Objectif visé
D'après l'extrait à lire, de quoi le président sri-lankais accuse-t-il la Cour suprême ?

---------- Extrait à lire

Le président sri-lankais menace la Cour suprême

Le mois dernier, le président sri-lankais Ranil Wickremesinghe a fait une déclaration au parlement condamnant la Cour suprême, la plus haute juridiction du pays, et l’accusant de «pratiquer le cannibalisme judiciaire».

Ranil Wickremesinghe [Photo: United National Party Facebook]

Wickremesinghe a fait ces remarques cinglantes le 18 juin, après qu’un groupe de trois juges de la Cour suprême eut décidé que le projet de loi sur l’égalité des sexes du gouvernement était, dans son ensemble, incompatible avec la Constitution. En conséquence, le projet de loi ne peut être promulgué sans une majorité parlementaire spéciale des deux tiers et sans l’approbation dans un référendum.

--------------------
---------- Lignes affichées

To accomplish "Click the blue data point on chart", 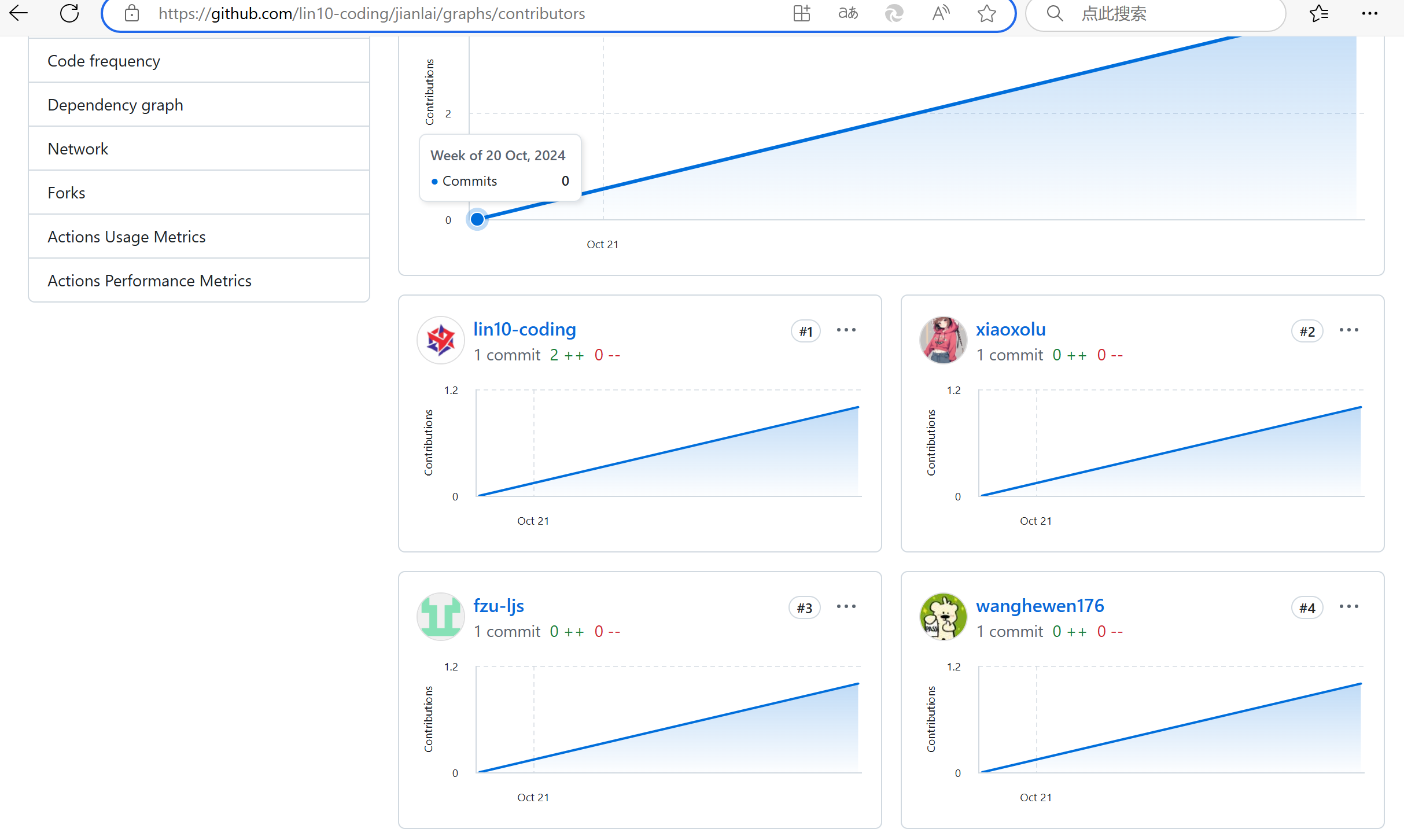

--------------------
---------- Lignes affichées

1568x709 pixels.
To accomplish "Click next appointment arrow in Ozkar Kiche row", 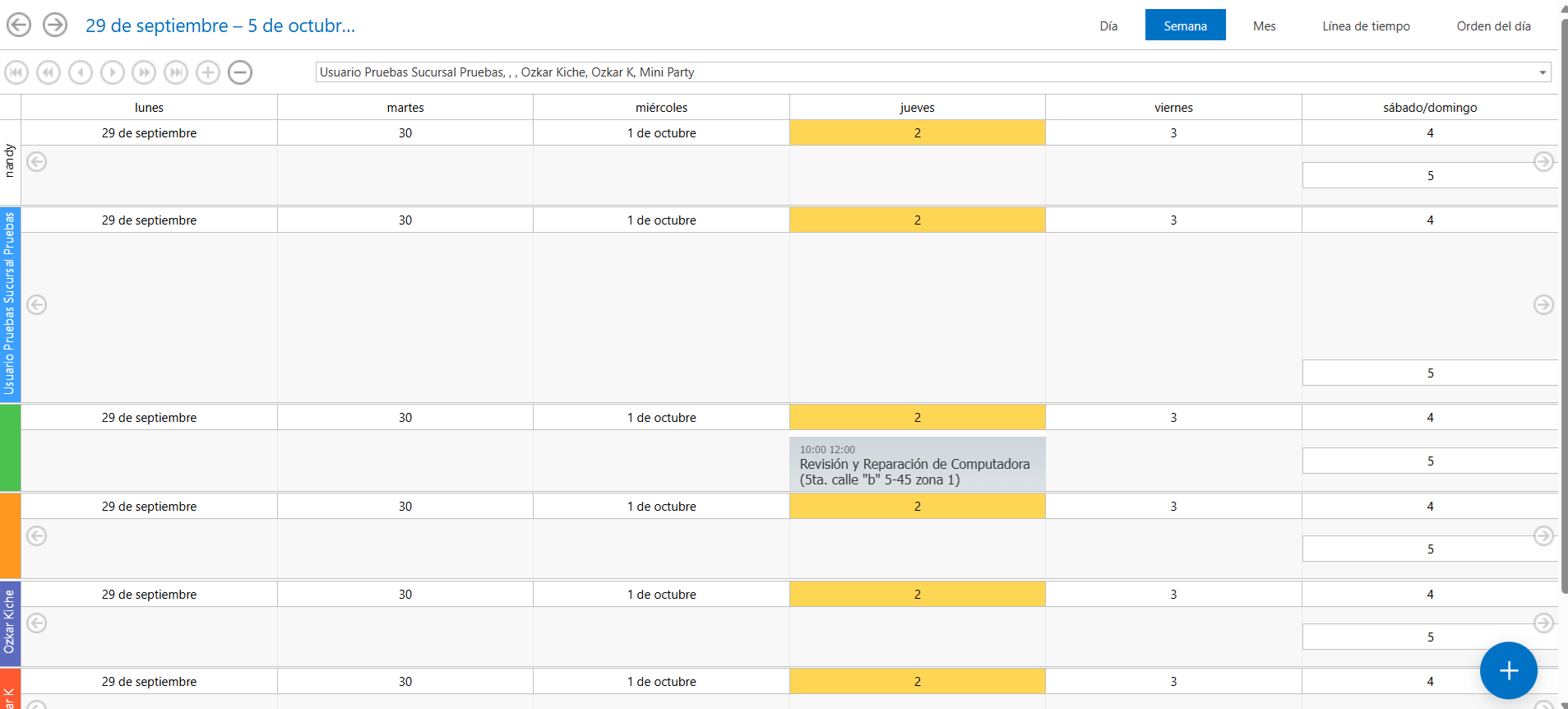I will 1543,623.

--------------------

Réponse détaillée
Il l'accuse de «pratiquer le cannibalisme judiciaire».